Tuesday, 16 June 2015

Long drop

Civilised people of the current time tend to be prissy about death and particularly about doing people to death. If we think that somebody or some animal needs to be terminated, we want this done 'humanely'. We'd like to think we've come a long way since 1209.  In that year, during the Albigensian crusade, the siege of Béziers was finally ended in an assault by the Catholic army. When asked how the sacking-and-pillaging soldiers were to distinguish between the heretic Cathars and the innocent Catholics, their commander Arnaud-Amaury, Abbot of Cîteaux, replied "Caedite eos.
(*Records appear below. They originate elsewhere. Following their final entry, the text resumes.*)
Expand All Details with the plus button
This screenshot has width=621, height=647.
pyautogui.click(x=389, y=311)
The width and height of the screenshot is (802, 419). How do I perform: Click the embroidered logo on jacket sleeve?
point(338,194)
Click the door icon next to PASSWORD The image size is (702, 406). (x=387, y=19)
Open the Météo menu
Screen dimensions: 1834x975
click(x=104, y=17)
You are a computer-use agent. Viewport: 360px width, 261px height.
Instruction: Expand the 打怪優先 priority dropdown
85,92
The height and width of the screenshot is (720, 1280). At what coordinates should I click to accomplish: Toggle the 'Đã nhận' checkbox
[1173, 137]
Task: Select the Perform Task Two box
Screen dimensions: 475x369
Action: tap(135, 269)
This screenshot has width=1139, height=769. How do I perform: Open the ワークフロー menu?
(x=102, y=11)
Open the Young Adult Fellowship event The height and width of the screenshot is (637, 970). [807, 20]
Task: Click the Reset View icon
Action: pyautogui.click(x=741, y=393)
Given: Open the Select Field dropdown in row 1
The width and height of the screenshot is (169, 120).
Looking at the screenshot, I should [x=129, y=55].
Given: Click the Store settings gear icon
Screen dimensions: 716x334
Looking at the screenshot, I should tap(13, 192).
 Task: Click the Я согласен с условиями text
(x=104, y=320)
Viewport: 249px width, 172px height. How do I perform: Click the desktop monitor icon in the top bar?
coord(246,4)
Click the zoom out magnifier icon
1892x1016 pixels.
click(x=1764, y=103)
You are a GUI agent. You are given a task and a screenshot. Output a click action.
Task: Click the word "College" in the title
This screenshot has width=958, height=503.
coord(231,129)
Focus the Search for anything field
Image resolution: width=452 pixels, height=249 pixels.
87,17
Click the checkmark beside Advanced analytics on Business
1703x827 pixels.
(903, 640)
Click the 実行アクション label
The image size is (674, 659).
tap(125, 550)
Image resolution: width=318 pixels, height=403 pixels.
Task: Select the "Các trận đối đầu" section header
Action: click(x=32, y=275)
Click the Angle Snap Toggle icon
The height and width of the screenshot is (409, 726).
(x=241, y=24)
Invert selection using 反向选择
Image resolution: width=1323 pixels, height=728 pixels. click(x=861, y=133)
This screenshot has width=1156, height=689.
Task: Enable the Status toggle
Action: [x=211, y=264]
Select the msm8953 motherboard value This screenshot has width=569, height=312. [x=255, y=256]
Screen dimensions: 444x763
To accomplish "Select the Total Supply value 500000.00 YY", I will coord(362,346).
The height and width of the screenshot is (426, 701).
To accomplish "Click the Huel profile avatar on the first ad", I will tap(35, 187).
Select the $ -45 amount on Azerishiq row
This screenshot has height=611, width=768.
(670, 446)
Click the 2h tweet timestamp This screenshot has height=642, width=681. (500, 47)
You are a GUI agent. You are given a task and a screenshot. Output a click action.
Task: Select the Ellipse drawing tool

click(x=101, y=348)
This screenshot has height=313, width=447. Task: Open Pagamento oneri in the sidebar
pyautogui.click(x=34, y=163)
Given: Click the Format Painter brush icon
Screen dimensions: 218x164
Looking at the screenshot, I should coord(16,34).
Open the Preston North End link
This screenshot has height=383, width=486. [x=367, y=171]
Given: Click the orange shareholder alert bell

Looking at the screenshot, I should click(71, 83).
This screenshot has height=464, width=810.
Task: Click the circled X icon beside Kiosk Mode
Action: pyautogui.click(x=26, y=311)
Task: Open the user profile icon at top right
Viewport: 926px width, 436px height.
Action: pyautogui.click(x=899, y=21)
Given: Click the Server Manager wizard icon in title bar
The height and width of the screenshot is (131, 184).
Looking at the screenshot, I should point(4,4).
Novit enim Dominus qui sunt eius" [Kill them all, for the Lord knows them that are his]. And everyone in the city was slaughtered. Today we reserve that casual 100% solution to cattle, especially in the face of foot&mouth, TB or BSE, in our crusade for more hamburger. We don't go wholesale at people with a captive-bolt humane killer because that wouldn't be humane . . . except for race-horses and crippled sheep and animals in the chute on the way into the abattoir.

I've recently deprecated the sciencification of the death penalty in Oklahoma and other US states and suggested that the American justice system might build on one of the country's strengths and use a firing squad to expedite the final moments.  At least that won't allow a poorly researched and hard to administer 'scientific' practice to demean science. It won't be the first time that science has been brought in to make being pushed across the Final Frontier more humane.  Fade to 21 December 1821, Burrin Street, Carlow in the Irish Midlands . . .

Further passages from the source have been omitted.